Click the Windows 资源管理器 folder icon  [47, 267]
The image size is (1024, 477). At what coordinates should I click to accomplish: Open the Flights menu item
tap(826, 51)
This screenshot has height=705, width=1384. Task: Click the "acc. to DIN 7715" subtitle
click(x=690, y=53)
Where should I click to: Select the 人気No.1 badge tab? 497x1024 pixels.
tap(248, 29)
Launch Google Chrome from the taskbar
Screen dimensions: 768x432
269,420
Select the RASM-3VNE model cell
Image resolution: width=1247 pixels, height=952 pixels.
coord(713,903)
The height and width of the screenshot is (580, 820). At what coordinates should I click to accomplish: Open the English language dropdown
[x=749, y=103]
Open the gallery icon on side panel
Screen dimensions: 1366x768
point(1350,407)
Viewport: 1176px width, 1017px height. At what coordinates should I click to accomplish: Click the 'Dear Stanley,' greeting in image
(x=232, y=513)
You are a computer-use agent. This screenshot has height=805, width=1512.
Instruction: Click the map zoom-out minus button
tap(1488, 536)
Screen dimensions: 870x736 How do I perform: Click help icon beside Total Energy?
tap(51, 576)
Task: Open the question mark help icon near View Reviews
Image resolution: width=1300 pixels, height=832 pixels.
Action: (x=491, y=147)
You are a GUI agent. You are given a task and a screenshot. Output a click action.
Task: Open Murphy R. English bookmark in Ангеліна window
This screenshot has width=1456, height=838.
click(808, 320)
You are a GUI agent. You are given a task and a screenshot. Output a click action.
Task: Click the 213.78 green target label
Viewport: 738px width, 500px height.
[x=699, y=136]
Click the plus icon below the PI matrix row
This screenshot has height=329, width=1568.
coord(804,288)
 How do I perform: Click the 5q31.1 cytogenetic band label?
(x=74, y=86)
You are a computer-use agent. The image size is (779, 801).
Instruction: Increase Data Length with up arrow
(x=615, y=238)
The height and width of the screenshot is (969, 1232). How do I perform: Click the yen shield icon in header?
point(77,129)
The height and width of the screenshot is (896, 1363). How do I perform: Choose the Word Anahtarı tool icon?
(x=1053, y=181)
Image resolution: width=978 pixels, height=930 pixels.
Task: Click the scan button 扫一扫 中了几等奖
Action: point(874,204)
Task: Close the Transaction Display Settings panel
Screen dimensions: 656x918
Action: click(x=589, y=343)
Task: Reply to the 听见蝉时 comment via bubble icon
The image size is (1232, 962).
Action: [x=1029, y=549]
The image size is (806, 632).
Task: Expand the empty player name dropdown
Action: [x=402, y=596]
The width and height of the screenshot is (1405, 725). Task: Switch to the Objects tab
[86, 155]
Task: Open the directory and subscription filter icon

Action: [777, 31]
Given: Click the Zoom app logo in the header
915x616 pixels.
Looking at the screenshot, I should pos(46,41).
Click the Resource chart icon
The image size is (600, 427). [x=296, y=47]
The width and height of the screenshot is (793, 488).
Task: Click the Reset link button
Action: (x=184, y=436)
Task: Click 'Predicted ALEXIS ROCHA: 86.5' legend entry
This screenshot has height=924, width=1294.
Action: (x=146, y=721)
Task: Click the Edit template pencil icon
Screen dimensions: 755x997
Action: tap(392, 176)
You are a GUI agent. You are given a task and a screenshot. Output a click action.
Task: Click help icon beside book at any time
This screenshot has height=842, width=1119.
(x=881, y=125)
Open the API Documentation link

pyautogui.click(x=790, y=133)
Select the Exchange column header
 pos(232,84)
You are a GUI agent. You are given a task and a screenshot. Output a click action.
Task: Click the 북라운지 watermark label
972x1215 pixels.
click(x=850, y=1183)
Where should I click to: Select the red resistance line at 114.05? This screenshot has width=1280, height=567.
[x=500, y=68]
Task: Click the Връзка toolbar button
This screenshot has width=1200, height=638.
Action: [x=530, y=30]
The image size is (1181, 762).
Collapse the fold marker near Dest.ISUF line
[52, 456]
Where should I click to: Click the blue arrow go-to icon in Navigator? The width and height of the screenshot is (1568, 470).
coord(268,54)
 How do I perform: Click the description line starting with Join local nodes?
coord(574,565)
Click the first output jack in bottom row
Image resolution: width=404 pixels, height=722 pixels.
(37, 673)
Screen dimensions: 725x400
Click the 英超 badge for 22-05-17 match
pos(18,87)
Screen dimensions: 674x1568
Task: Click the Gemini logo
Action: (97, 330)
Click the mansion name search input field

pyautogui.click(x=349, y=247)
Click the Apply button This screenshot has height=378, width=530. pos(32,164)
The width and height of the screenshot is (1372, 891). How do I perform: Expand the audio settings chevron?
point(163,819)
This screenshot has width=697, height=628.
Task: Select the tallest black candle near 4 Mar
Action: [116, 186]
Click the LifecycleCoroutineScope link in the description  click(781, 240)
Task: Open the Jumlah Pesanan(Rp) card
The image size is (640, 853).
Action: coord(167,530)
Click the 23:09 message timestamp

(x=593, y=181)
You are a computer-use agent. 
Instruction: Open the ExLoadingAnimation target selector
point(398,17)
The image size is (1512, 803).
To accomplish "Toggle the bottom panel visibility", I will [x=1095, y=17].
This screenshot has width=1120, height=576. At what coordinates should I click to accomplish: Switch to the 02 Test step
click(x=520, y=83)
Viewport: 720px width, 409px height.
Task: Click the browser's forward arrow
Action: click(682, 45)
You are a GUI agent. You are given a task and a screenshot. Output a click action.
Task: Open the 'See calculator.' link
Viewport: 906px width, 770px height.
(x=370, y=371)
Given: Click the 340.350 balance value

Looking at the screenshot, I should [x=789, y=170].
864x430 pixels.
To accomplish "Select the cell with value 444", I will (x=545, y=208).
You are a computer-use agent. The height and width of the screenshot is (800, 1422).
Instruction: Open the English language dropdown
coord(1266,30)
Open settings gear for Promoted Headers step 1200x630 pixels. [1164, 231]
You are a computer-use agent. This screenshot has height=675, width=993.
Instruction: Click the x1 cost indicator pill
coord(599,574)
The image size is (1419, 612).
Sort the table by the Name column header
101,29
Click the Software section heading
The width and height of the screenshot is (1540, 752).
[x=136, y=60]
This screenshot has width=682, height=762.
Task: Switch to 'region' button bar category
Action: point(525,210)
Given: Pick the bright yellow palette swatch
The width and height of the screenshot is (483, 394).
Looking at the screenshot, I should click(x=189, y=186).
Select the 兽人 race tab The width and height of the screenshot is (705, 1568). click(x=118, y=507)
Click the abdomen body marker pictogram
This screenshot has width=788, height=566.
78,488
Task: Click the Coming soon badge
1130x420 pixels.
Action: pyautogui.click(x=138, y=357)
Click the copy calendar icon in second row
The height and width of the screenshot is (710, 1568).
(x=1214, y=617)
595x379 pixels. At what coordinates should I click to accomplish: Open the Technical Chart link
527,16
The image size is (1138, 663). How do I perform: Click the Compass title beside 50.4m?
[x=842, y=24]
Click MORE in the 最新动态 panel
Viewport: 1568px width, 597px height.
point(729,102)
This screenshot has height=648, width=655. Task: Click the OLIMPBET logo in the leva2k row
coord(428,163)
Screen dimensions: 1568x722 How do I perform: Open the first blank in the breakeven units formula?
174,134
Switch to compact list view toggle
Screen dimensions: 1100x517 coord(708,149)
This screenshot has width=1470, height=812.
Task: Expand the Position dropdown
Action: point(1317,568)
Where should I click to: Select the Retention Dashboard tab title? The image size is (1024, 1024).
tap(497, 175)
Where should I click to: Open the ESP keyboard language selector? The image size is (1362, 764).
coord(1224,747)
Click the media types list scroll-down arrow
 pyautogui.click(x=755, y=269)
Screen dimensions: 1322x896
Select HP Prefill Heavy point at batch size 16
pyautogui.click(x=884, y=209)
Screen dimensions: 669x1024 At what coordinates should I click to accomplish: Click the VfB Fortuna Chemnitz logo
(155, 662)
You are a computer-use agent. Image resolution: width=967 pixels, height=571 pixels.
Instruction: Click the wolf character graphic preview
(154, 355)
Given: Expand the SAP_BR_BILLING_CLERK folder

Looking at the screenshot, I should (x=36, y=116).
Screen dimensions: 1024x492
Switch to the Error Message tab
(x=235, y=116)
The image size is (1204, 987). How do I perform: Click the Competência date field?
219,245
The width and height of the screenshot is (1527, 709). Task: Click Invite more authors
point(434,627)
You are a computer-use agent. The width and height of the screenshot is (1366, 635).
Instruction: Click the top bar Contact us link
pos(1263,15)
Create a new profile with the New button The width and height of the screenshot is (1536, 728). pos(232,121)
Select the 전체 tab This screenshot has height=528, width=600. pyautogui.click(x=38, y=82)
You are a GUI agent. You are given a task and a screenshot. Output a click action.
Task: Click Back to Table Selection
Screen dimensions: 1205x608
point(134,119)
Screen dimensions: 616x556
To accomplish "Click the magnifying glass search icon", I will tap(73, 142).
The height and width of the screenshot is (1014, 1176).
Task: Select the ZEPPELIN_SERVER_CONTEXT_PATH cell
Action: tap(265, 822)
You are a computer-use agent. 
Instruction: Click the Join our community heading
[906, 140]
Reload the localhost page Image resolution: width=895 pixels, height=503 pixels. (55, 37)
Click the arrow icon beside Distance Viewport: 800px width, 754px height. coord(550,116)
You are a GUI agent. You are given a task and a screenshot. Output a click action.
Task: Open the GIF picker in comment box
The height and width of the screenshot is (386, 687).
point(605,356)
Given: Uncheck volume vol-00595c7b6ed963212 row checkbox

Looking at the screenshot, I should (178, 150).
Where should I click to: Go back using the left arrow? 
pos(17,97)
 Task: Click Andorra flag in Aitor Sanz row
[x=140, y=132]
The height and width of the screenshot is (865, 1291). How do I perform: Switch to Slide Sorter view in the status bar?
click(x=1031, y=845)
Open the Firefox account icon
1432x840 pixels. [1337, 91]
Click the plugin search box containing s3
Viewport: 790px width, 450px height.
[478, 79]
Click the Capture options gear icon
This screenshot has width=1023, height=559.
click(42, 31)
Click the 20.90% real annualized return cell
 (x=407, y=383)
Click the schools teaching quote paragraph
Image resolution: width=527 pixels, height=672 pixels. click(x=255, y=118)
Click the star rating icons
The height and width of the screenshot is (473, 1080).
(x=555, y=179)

- Work instruction
If a line in the material above holds "comment", copy it.

- Finished task
Task: Reply to the 听见蝉时 comment via bubble icon
Task: Open the GIF picker in comment box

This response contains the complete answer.